Figure 1. The sonographic appearance of multiple hypoechoic millimetric hepatic nodules.
Figure 2. Hepatic ultrasound image 30 days after initiation of corticosteroid therapy.
Hepatosplenic candidiasis has been reported in cancer patients particularly with acute leukemia during neutropenia.[8-10] It is often clinically apparent during neutrophil recovery. The frequency of HSC has been reported between 3-29% depending on the diagnostic criteria. Although not specific for HSC, young age, neutropenia (absolute neutrophil count <500 µL) lasting more than 15 days, and the use of prophylactic quinolones have been reported to be independent risk factors for both acute and chronic invasive candidiasis.

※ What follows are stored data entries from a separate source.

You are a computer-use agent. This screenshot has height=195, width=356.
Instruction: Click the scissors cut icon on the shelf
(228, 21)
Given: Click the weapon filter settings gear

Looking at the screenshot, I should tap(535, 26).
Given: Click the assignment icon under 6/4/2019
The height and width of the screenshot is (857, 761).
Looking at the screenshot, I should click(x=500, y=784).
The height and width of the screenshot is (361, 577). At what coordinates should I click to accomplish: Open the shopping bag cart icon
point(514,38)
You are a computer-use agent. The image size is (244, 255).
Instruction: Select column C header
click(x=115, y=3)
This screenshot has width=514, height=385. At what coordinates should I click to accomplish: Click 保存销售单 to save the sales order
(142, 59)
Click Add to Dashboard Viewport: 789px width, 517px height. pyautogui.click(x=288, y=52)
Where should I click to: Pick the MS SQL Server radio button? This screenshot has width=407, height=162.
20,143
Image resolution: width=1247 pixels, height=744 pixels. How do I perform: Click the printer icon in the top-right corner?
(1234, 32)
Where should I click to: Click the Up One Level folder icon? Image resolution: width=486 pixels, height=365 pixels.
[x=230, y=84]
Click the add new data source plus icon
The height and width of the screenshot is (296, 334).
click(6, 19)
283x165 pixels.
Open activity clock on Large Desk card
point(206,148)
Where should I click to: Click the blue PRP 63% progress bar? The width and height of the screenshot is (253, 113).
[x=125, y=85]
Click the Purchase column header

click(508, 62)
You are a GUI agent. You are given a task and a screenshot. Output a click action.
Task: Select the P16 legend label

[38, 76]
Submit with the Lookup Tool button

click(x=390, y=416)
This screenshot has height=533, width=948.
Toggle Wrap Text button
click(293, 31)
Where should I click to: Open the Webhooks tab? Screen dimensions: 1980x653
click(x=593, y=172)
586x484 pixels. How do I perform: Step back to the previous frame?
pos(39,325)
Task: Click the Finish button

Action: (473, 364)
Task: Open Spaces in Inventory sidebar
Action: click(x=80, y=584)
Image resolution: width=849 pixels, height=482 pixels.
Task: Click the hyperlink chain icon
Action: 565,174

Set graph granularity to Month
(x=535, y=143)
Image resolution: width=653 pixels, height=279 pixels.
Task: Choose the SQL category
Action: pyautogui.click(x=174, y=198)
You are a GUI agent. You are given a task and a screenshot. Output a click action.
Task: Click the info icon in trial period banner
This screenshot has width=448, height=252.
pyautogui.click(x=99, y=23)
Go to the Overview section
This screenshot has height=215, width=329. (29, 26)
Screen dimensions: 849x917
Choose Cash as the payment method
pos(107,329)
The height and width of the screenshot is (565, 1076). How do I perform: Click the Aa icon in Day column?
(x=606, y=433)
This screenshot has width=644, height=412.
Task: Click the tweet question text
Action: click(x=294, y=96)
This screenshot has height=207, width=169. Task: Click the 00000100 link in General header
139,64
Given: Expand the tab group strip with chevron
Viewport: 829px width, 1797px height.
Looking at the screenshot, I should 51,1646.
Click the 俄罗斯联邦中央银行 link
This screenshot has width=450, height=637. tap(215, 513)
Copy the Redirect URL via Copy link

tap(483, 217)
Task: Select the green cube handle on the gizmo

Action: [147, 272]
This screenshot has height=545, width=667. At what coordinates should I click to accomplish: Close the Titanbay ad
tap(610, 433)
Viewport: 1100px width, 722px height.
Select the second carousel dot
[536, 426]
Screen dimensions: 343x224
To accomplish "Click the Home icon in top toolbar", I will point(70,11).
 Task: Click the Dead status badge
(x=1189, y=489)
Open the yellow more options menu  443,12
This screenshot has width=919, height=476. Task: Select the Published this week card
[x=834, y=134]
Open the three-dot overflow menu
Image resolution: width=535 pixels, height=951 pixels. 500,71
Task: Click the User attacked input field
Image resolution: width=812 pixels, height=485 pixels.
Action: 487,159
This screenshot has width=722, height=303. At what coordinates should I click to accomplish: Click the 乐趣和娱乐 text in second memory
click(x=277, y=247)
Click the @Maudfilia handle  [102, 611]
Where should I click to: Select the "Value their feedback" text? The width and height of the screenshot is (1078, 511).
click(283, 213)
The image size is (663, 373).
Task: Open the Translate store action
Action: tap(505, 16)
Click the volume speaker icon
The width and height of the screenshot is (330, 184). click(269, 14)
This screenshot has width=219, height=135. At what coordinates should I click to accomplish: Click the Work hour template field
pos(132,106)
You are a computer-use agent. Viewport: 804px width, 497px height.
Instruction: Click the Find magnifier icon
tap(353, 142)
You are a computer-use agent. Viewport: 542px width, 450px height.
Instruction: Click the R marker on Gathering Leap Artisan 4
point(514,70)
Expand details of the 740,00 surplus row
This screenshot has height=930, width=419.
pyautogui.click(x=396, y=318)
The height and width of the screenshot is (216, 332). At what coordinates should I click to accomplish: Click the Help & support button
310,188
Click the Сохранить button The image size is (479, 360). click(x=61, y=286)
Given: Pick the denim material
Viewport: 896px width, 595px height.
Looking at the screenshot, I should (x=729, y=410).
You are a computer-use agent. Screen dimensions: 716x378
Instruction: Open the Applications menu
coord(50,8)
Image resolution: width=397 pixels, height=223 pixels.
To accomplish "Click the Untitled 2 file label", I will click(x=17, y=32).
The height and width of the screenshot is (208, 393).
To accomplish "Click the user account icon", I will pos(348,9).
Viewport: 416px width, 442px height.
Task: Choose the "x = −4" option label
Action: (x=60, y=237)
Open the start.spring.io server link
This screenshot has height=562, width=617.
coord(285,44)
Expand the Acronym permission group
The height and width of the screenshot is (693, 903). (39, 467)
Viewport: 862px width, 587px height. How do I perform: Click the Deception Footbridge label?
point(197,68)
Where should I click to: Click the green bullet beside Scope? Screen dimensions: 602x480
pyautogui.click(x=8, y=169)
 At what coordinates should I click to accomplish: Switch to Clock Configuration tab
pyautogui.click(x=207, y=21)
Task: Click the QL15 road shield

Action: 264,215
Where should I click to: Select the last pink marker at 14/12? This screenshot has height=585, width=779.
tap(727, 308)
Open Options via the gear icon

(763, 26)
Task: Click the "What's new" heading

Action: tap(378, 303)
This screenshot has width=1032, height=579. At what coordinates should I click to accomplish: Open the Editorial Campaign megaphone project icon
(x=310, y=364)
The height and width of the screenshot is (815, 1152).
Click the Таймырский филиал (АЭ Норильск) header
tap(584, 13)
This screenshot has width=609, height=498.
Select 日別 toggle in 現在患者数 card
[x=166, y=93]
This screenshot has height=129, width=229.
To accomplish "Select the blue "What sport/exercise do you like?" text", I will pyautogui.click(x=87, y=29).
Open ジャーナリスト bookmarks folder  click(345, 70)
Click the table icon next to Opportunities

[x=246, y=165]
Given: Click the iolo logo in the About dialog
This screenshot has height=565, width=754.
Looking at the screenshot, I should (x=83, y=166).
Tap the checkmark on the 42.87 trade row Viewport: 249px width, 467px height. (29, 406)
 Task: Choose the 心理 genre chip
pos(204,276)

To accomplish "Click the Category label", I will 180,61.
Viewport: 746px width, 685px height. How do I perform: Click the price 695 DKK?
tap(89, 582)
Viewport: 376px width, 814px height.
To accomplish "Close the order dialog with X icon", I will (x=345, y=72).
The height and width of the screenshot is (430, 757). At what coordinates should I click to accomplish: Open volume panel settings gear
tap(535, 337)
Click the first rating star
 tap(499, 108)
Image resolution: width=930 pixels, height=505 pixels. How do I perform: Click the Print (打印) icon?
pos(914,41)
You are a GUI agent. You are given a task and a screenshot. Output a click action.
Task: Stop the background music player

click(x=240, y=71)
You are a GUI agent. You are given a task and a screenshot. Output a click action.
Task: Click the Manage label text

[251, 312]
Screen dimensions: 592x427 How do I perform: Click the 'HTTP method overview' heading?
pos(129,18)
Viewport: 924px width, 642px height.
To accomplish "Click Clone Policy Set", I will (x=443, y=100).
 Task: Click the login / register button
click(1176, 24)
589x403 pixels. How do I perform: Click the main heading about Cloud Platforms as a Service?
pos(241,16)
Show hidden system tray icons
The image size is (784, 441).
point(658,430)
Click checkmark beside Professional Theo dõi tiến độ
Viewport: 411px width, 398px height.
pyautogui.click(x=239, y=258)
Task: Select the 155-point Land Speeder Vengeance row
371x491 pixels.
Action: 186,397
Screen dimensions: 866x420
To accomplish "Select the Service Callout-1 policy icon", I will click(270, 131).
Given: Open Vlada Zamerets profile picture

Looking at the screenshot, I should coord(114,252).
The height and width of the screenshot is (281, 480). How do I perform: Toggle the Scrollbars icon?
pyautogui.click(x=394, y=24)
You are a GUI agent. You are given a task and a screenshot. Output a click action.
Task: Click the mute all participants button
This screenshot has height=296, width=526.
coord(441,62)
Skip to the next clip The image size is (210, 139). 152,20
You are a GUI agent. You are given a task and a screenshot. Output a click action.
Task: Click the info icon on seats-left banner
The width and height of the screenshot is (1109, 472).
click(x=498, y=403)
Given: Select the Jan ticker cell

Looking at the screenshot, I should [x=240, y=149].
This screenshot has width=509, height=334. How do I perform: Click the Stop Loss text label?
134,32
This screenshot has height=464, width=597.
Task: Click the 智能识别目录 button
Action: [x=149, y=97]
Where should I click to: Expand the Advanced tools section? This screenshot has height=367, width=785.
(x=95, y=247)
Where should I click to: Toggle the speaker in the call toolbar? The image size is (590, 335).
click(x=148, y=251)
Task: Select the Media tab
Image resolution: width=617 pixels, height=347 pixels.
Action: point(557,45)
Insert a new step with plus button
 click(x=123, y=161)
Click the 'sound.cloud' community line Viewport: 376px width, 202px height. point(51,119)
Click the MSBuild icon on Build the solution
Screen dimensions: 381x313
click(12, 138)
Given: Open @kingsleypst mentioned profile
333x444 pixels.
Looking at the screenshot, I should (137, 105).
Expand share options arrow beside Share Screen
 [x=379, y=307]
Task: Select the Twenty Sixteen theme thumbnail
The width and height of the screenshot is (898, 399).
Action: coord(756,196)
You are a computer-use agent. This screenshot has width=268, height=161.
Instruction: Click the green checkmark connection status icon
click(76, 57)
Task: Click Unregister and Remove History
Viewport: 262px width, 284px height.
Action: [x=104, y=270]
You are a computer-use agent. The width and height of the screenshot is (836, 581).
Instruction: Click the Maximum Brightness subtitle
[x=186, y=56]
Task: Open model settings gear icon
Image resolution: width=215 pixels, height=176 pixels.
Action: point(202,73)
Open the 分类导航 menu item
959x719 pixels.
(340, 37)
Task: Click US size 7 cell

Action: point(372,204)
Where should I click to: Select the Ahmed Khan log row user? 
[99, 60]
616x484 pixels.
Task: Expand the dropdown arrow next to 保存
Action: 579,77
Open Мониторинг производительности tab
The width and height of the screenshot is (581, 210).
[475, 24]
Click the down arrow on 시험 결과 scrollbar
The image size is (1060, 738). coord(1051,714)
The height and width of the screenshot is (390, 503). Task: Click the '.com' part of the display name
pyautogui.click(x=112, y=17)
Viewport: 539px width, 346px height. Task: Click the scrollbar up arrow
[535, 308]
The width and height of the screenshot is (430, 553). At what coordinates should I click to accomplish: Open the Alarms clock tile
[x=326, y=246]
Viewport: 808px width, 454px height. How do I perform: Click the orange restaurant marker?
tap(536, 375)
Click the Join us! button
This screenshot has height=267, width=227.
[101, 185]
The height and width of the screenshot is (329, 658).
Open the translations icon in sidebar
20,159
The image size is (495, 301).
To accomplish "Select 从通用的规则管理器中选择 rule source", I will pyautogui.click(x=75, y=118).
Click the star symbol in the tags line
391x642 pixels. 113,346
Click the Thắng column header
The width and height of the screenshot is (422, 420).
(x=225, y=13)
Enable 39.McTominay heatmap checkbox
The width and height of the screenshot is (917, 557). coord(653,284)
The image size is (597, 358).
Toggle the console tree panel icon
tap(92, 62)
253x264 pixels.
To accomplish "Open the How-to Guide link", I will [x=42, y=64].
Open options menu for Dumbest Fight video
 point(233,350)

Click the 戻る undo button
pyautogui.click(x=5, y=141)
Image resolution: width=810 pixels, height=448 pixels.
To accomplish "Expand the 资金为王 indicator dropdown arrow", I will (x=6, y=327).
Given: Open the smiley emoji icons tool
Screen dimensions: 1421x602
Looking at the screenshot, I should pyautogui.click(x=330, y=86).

It has been hypothesized that HSC develops as a result of prolonged neutropenia and gastrointestinal mucosal damage in the context of immune dysregulation due to defective coordination of Th1/Th2 response in conjunction with other immune imbalance.[3,10] Recently Th1/Th17 pathway has been implicated in the pathogenesis of fungal infection related IRIS.11 There has been increased recognition of the role of endogenous levels of certain cytokines such as IL-10, IL-17, IL-23 and some immunomodulators as likely contributing factors in the pathogenesis of systemic candidal infection.[6,10,11]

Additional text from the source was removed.